Commenting on the resolutions passed by the National Bank of Ukraine Board, Director of General Department of Monetary Policy Olena Shcherbakova has pointed out that the efficiency of the instruments that have been effective over the past 18 months is undoubted.
“In light of the tense geopolitical situation and turbulent external conditions, it is logical that the National Bank has resorted to such instruments as mandatory sale of the portion of export proceeds in foreign currency and the shortening of the settlement period under the export and import transactions. Envisioned as temporary measures, they will help ensure smooth inflows of foreign exchange into the foreign exchange market of Ukraine and take some pressure off the exchange rate of the hryvnia, thus, restoring the overall equilibrium in the Ukrainian money market,” she said.
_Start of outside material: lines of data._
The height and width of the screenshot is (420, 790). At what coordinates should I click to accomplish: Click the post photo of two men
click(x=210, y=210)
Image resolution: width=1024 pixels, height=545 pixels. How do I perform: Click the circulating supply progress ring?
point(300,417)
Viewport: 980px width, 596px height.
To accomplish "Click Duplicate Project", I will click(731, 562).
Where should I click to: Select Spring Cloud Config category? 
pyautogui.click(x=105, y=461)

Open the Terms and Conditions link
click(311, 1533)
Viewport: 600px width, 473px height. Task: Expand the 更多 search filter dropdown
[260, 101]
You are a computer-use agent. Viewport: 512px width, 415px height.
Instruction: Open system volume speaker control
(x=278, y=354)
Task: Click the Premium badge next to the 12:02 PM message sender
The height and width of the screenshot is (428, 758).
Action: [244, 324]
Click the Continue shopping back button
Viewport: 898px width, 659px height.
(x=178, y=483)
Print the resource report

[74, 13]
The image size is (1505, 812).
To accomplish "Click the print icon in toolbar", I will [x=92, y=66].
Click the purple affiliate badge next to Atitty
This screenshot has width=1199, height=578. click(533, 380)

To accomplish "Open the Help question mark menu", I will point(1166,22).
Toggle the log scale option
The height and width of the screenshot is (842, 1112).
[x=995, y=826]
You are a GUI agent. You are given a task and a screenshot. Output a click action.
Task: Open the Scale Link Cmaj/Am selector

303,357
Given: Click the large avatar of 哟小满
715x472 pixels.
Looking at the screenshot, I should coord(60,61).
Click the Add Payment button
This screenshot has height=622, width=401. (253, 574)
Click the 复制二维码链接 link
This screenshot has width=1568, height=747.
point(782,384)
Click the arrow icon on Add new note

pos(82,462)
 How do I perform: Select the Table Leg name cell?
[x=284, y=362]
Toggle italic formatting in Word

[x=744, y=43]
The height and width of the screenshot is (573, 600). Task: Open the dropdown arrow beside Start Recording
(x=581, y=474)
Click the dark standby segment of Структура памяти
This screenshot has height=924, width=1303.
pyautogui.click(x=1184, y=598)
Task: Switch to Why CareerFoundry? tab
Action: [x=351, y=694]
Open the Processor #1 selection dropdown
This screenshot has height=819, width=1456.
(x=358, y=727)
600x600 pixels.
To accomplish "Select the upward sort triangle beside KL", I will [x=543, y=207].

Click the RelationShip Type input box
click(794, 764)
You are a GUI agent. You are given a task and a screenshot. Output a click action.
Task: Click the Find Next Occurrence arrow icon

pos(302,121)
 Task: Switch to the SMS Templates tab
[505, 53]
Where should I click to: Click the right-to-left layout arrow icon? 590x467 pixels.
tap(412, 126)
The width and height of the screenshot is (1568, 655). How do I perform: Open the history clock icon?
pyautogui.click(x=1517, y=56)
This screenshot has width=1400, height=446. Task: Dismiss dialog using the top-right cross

According to Ms Olena Shcherbakova, in April 2014, the supply of foreign exchange had surpassed the demand for foreign exchange in both segments of the foreign exchange market. In April, in particular, the net supply of foreign exchange in the cashless segment of the foreign exchange market amounted to USD 171.6 million, whereas that in the cash segment of the foreign exchange market reached USD 258.8 million. However, starting from mid-February 2014, the National Bank has not intervened in the market by selling foreign exchange. In April, the regulator carried out no interventions in the foreign exchange market.
She also drew attention to the fact that the central bank had shortened to 3 months the period during which the above-mentioned measures would remain in effect. The measures that had previously been imposed by the regulator remained in effect for 6 months, the maximum possible validity period prescribed by law. The shortening of the period during which these measures remain in effect can be attributed to better market expectations in the context of the resumption of co-operation with international financial institutions.
Approved by NBU Board Resolution No. 34, dated February 4, 1998, (as amended by NBU Board Resolution No. 378, dated October 2, 2002, and registered by Ukraine’s Ministry of Justice on October 24, 2002, as No. 841/7129) (as amended from time to time).